Mucosal biopsy samples were taken from UC patients undergoing RPC, from the ileostomy afferent loop, the pouch pre-ileostomy closure (P0) and the pouch 6 and 12 months post-ileostomy closure (n = 5). Epithelial cells and lamina propria DC were isolated from biopsy tissue. Epithelial cells were identified as pancytokeratin positive and DC were identified as an HLA DR+, lineage (CD3, CD14, CD16, CD19, CD34) population. Eptihelial cell expression of zona occludens (ZO)-1, claudin 1 and claudin 2 and DC expression of TLR 2 and 4, CCR9, β 7 and CD40 were measured by multicolour flow cytometry. Cytokines were assessed by multiplex ELISA of biopsy supernatants. The paired t-test was used for statistical analysis.


Epithelial expression of claudin 2 was increased (p = 0.04) at 6 months and remained elevated at 12 months. No changes were seen in ZO-1 or claudin 1 expression. There was a significant increase in β 7 expression on lamina propria DC (p = 0.02), but no differences in DC TLR or CD40 expresssion were seen at 6 months. DC expression of β 7 was further elevated (p = 0.005) as well as significantly increased TLR 4 and CD40 expression (p = 0.04). No cytokines were found to be elevated at 6 months, but at 12 months there was a trend towards increased IL6 (p = 0.05) and IL10 (p = 0.06).

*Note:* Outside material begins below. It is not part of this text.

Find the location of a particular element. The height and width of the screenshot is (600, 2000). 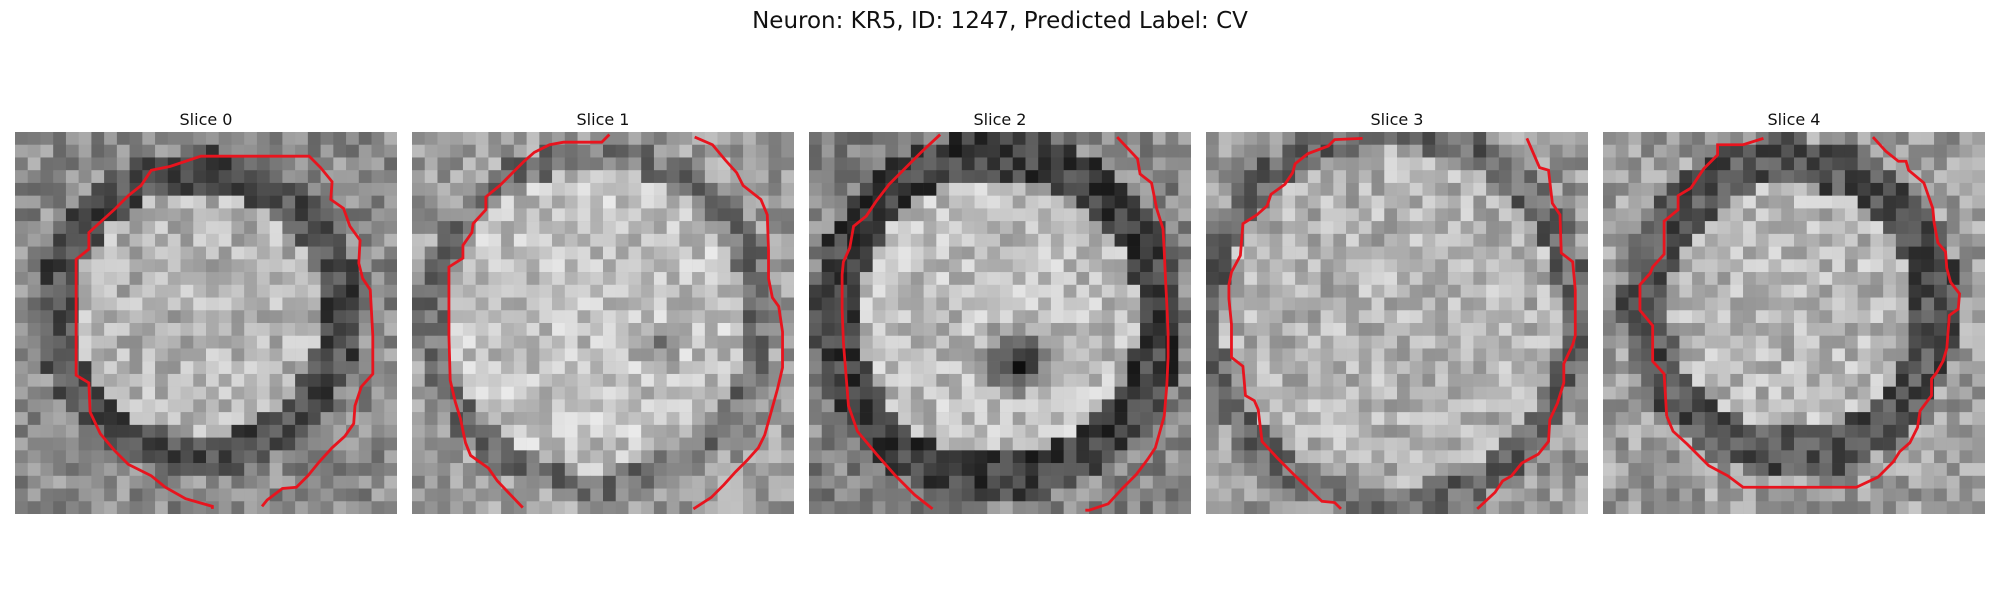

slice-panel-3: Slice 3 is located at coordinates (1397, 311).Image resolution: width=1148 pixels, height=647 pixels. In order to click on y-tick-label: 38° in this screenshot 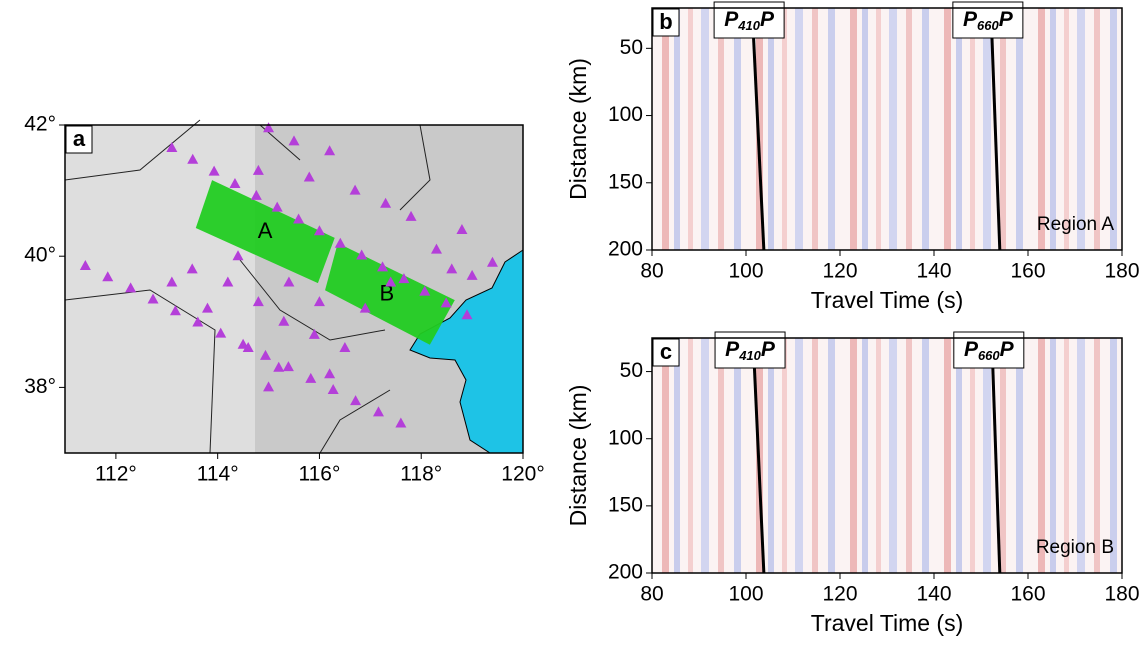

In patients with UC, altered tight junction expression with increased epithelial expression of the “pore-forming” tight junction claudin 2 was an early event after ileostomy closure that preceded the onset of mucosal inflammation. In parallel, more lamina propria DC expressed gut homing markers possibly in response to increased exposure to the changing microbial signals and a more permeable epithelial barrier. These changes in parallel may lead to increased microbial stimulation of DC with increased TLR and co-stimulatory molecule expression that could predispose to the development of inflammation.